Over someone she hasn't even met.

This is what her therapist warned her about Mary feels too deeply for others, even strangers. She absorbs their pain like a sponge, drowning in it before she can offer any help.

She forces herself to ground.

She touches the carpet.

Counts her breaths.

Names five things in the room.

It helps.

But only a little.

The storm rumbles overhead, shaking the windowpanes like a warning. She pulls her knees to her chest and rests her forehead on them.

"I'll check on him tomorrow," she repeats softly.

Her voice sounds small.

But determined.

When the storm grows worse, Mary blows out the candle and crawls beneath her blanket. The thunder feels too close now, vibrating up her spine. Her fingers twitch an old habit from childhood, comfort through repetition.

Tap thumb to finger.

One. Two. Three. Four.

Repeat.

Each cycle steadies her, but not enough to erase the anxiety coiled tightly inside her like a trapped animal.

What scares her most isn't the storm.

Isn't Adrian's voice.

Isn't the loneliness echoing through the hallway.

It's what she recognizes in him.

She recognizes the edge.

The quiet desperation.

The fragile breaking point.

She fears it because she's been there.

She fears it because she knows how easy it is to fall.

And she fears that if she gets too close

If she tries to help him

If she lets someone in

She might fall again herself.

But she also fears something else.

If she does nothing,

if she stays silent

then she becomes part of the world that lets people fall alone.

That thought terrifies her more than the rest.

Mary gets up before dawn.

The storm has passed, leaving the hallway smelling of damp concrete and old wood. The air is cool, serene, deceptively calm like a world pretending it wasn't screaming the night before.

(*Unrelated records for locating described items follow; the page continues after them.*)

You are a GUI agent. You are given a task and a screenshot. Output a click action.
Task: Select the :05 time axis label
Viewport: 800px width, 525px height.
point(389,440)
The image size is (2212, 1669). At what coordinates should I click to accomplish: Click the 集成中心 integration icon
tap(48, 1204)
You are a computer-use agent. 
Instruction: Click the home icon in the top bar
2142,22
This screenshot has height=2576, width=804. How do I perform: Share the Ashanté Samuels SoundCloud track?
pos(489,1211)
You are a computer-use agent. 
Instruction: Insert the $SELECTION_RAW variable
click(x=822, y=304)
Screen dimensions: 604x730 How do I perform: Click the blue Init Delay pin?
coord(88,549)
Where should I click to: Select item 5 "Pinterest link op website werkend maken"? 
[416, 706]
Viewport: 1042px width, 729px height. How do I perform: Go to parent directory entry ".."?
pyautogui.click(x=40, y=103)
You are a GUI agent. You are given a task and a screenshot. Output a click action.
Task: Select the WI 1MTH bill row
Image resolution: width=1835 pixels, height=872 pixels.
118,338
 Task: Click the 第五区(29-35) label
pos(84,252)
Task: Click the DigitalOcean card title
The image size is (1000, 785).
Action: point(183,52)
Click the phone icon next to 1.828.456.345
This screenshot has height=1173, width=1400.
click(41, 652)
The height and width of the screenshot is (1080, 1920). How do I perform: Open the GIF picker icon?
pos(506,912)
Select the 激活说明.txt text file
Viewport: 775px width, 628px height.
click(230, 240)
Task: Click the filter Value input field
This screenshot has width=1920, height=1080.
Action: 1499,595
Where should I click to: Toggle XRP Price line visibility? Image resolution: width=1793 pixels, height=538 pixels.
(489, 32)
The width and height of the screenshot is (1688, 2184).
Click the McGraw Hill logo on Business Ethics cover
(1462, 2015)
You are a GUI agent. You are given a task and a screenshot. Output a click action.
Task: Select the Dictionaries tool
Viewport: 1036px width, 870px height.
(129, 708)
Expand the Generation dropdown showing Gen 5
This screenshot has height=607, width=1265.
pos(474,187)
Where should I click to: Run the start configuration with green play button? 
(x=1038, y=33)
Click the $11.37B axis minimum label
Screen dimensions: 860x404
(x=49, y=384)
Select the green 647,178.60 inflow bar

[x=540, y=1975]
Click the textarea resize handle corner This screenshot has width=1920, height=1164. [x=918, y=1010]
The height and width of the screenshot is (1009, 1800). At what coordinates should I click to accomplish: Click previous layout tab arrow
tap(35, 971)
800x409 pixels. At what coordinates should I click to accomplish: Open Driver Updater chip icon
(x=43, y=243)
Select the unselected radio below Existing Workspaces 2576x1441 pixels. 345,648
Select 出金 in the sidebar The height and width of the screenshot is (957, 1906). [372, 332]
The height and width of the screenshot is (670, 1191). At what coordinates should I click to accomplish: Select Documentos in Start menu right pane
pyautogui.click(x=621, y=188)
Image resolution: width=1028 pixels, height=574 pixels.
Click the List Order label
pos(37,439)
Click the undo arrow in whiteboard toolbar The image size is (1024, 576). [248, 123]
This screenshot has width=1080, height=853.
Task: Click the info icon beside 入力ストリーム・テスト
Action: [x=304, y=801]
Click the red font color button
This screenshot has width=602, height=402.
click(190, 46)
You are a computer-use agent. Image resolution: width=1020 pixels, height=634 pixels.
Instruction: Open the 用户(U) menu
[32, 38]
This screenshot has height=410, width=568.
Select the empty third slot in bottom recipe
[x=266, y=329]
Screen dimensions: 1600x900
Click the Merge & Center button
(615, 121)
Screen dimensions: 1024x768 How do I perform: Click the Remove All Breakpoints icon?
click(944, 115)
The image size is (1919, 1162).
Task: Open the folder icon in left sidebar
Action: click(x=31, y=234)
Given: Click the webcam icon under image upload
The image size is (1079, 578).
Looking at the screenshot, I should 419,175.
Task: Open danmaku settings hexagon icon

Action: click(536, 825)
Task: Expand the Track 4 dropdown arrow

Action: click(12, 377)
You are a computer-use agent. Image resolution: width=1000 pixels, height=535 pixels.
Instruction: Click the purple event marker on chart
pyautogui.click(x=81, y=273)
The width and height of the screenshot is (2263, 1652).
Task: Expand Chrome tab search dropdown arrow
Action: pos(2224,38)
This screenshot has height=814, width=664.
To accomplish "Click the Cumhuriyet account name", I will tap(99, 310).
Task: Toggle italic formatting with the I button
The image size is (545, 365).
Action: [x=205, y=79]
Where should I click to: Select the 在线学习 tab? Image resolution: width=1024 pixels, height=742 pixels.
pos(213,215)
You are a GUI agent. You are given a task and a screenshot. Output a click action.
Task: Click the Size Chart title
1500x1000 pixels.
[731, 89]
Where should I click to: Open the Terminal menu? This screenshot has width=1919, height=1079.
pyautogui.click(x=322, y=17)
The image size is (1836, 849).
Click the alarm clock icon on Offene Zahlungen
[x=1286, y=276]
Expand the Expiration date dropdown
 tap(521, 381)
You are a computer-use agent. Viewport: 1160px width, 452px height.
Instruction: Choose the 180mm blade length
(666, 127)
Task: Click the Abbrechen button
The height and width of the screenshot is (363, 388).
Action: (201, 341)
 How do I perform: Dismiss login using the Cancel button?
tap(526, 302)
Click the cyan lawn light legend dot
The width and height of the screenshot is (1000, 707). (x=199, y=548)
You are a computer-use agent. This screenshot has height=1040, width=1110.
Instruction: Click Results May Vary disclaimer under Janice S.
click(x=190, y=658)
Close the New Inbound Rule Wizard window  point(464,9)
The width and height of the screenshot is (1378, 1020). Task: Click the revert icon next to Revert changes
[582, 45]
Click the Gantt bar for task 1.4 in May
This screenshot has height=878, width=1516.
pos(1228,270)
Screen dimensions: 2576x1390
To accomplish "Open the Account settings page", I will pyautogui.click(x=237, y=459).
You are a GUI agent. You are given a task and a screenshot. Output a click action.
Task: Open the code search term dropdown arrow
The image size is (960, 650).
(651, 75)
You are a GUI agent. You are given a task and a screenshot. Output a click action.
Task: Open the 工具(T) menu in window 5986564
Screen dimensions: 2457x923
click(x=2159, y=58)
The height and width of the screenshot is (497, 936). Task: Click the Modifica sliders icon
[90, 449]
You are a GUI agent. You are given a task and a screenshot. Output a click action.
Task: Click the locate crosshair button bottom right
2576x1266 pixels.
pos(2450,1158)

She stands at her door, hand hovering over the lock.

She wants to knock on Adrian's door.

She wants to make sure he made it through the night.

Her hand trembles.

You can't do this.

You're not strong enough.

He'll reject you. He'll see the cracks in you.

But another voice one she doesn't hear often pushes quietly against the fear.

Someone needs help.

And you know how to recognize the storm in someone else.

She takes a breath.

And another.

Her fingers brush the doorknob.

And slowly, almost painfully, she turns it.

She takes one step out into the hallway.

And whispering to the empty air, to herself more than anyone.

"Today… I won't be afraid."

It's not a promise.

Promises break.

It's a hope.

And sometimes, a hope is enough to start everything.